In: Finance
Explain the concept of how bond values change throughout time. Also explain the assumptions this will have for interest rate risks.
Bond is a type of Debt in which the company who issues the bond has the obligation to pay Interest in a pre determined time and then will have to reedem the facevalue at maturity.
So Bond is a debt and has interest rate attach with it, now this interest rate are fixed at the time of issue of bond, But the interest rate of market changes from time to time. This is the reason that bond values changes throughout time.
Let say company X issue bond face value at $100 paying coupon interest 5% p.a. in year 2018. Now let say market interest rate is also 5% in year 2018, Hence the bond interest is as per market interest bond is trading at par, people will buy the bond at $100 par value only.

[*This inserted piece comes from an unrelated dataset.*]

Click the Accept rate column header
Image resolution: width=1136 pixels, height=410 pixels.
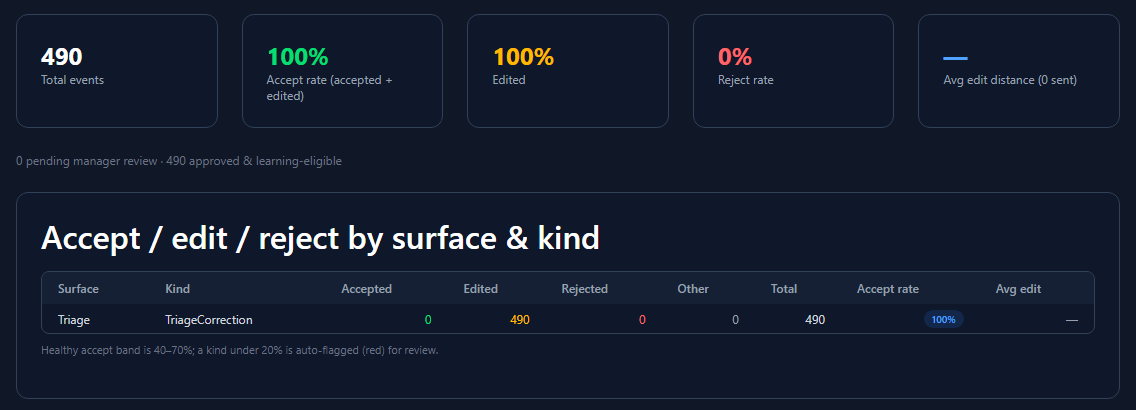pyautogui.click(x=888, y=288)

Now suppose in year 2018, Market interest rate is 7%, so people who has will not invest in $100 in bond of Company X as because bond is paying only 5% and market is giving 7%, so people want to invest in market to get higher returns of 7%. so, at that time the bond price will be discounted and Bond will be issued at lower then $100 and hence the price changes accordingly. On the other hand if market is paying lower interest say only 3% at that time all people will want to invest in Company X bond tpo get higher return and so the demand will increase for the bond and bond will trade at premeium i.e. higher then $100.
So, we have seen there is an Inverse relation between Bond price and market interest rate. Bond price will change opposite direction with the change in the interest rate. i.e. if market interest fall bond price will rise and if market interest rate increase bond price will fall.